##### Input material #####

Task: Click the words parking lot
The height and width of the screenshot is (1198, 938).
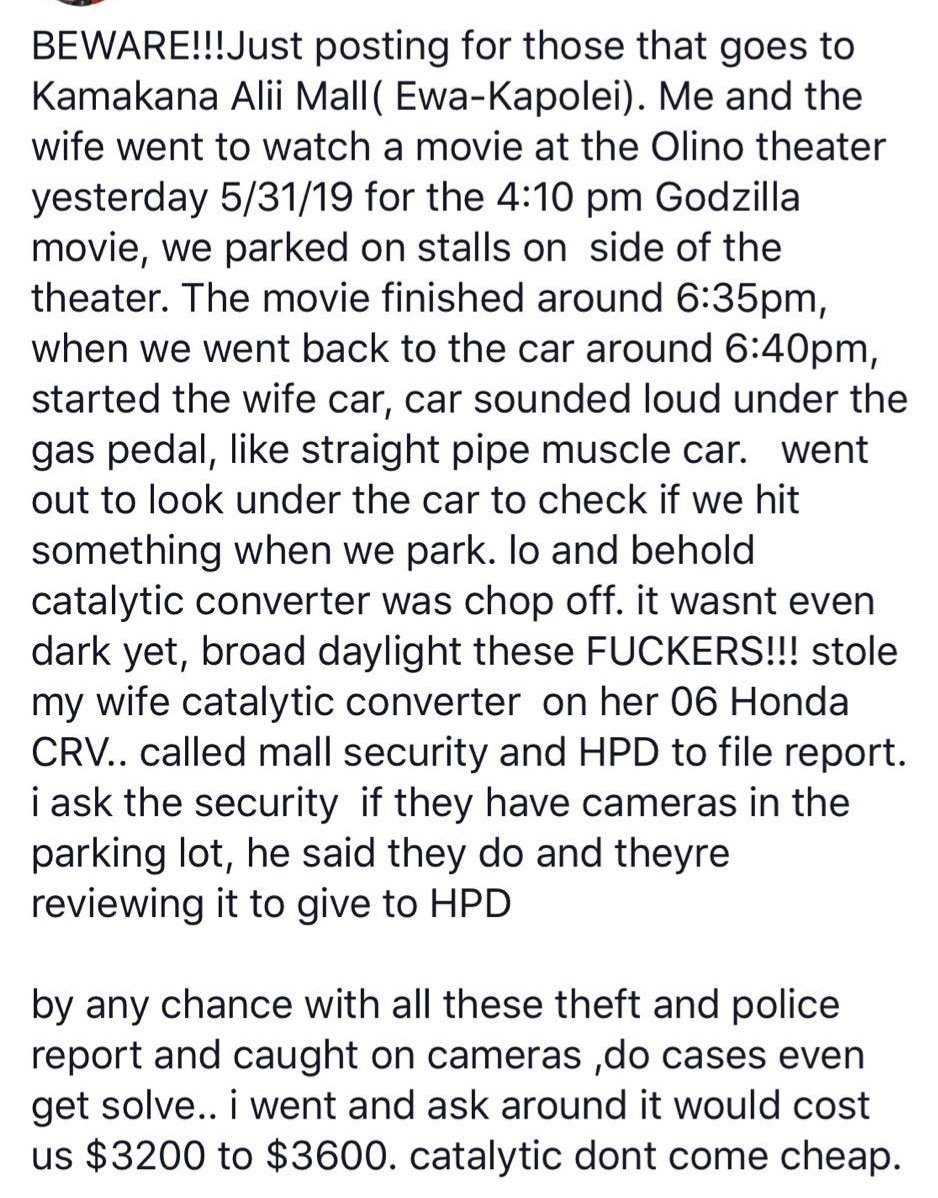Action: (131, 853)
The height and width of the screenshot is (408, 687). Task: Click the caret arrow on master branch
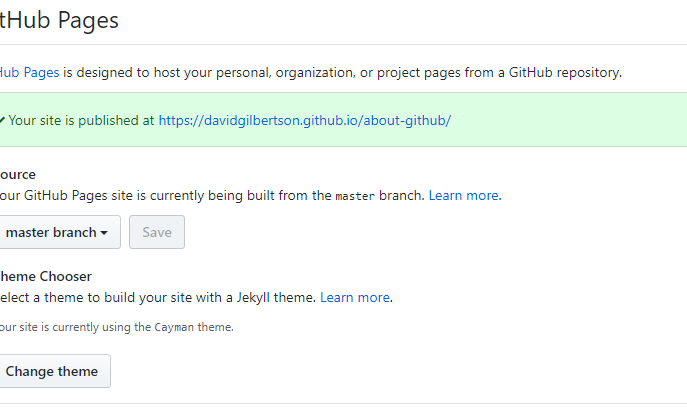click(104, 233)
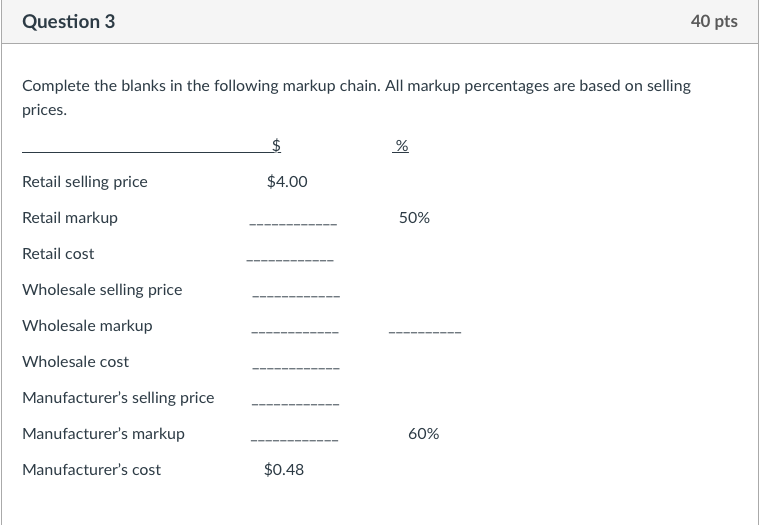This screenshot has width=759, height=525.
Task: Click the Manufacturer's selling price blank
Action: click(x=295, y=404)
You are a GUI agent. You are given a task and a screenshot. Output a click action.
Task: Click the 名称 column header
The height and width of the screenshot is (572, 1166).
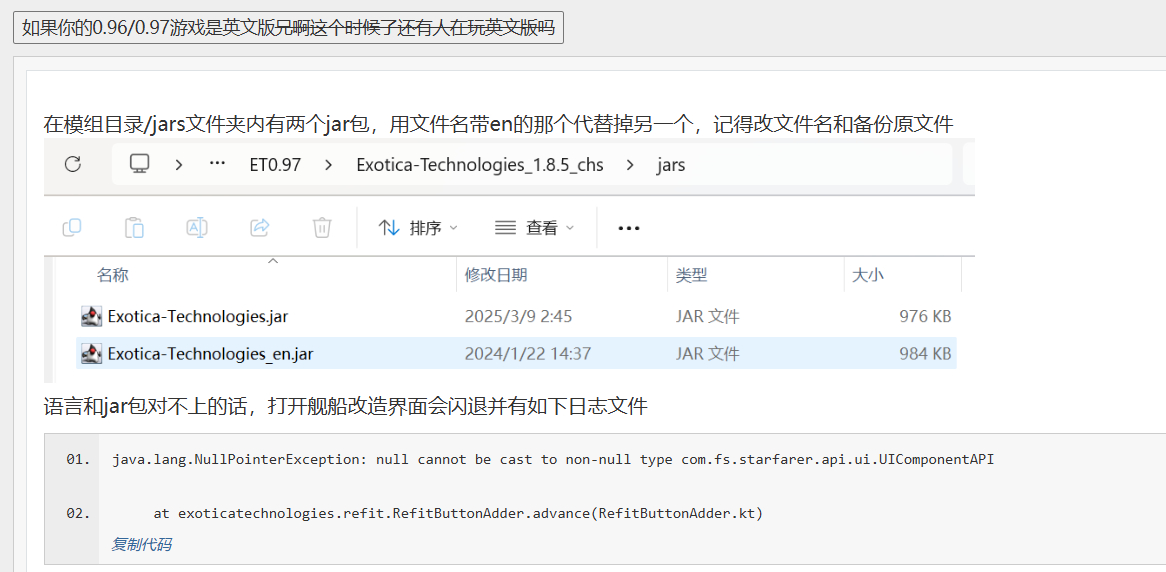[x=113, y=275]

#####
##### Input material #####

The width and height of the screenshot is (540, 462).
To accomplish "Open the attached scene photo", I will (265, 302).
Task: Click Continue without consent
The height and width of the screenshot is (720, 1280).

#####
##### Input material #####

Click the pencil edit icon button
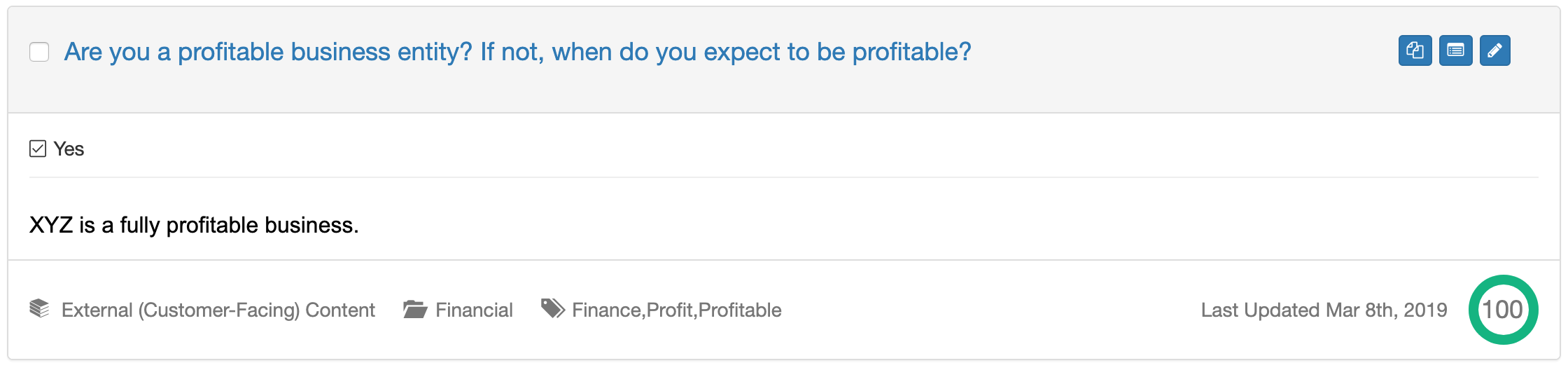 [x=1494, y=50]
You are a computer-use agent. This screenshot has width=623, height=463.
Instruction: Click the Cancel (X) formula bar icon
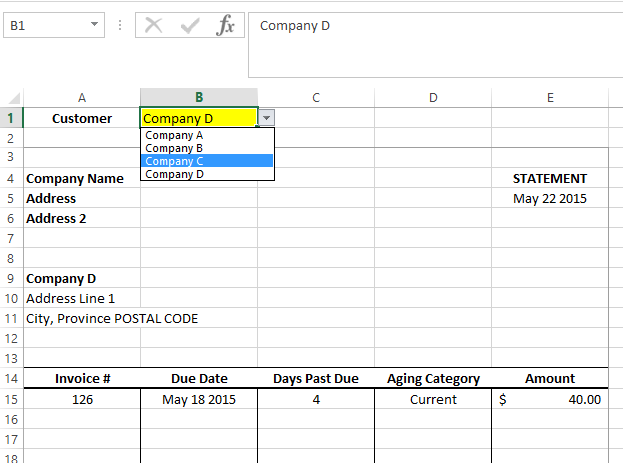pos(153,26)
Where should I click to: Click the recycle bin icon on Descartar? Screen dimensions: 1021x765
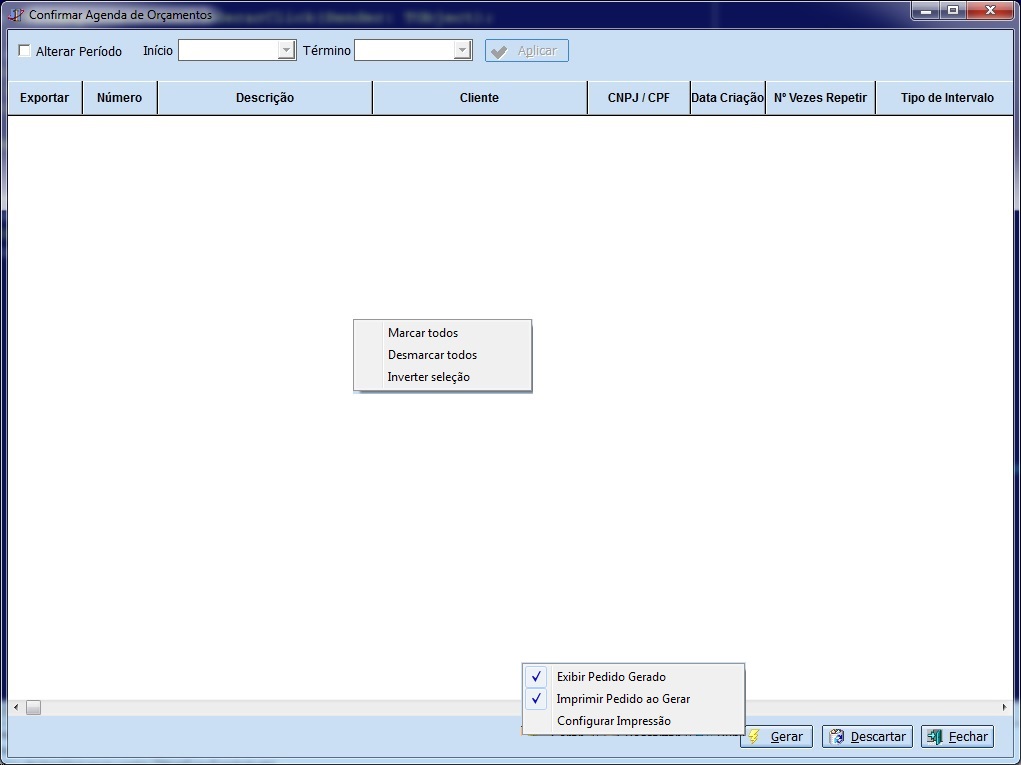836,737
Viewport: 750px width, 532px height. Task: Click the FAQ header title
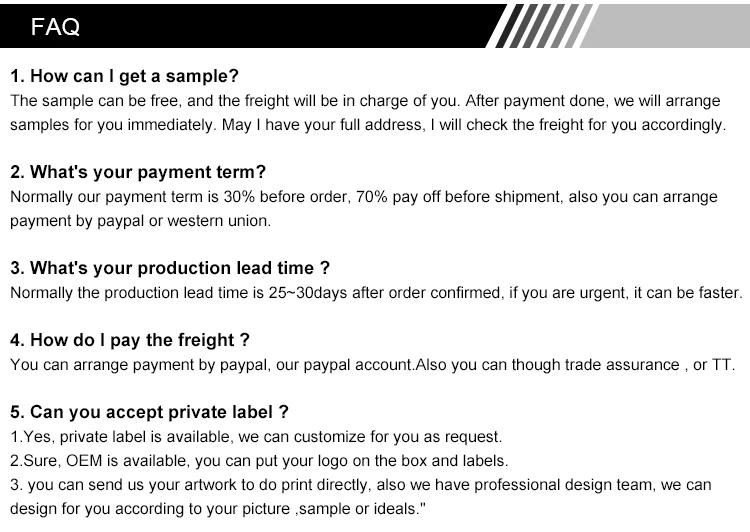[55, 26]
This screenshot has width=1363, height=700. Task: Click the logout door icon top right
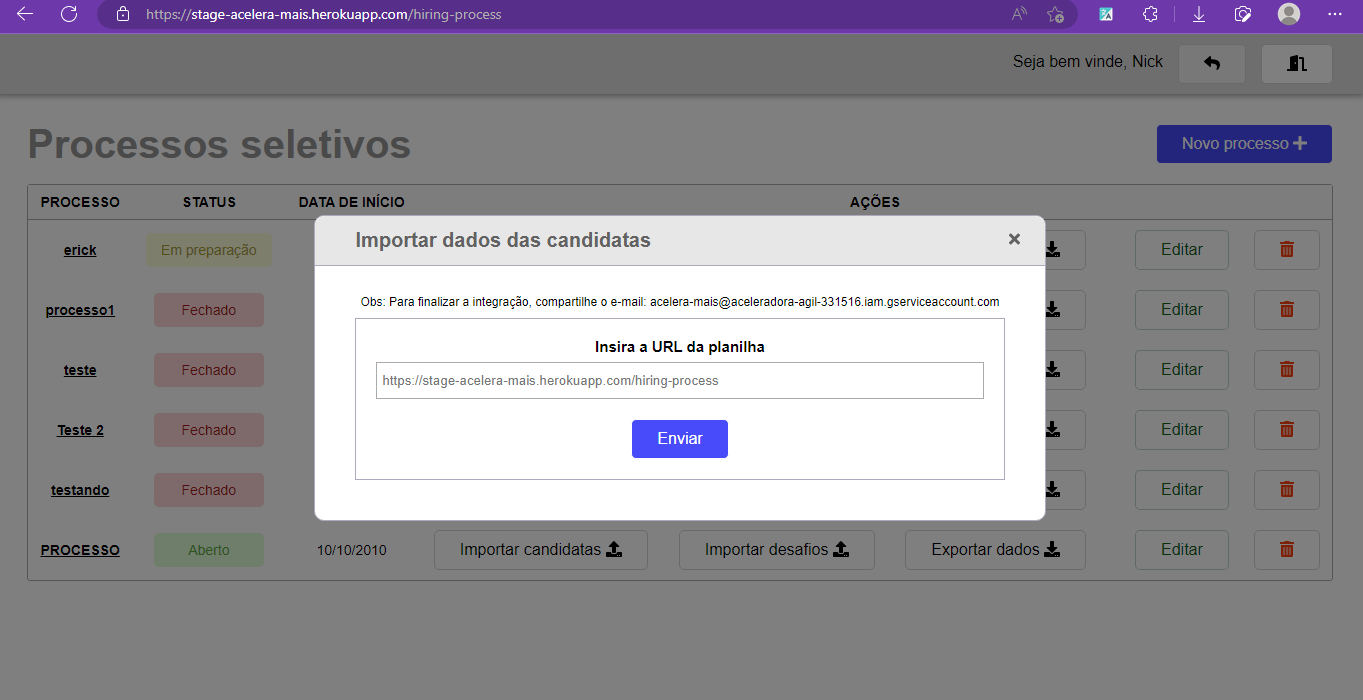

#####

Exercise instructions
Rewrite the items from the line containing "Task: Click the words parking lot" down to the line containing "[x=113, y=275]", replacing "master branch" with "main branch" and keeping everything else the same. Leave the pictures out.

Finished exercise
Task: Click the words parking lot
The height and width of the screenshot is (1198, 938).
Action: (131, 853)
The height and width of the screenshot is (408, 687). Task: Click the caret arrow on main branch
click(104, 233)
This screenshot has width=759, height=525.
Task: Click the Manufacturer's selling price blank
Action: click(x=295, y=404)
You are a GUI agent. You are given a task and a screenshot. Output a click action.
Task: Click the 名称 column header
The height and width of the screenshot is (572, 1166).
[x=113, y=275]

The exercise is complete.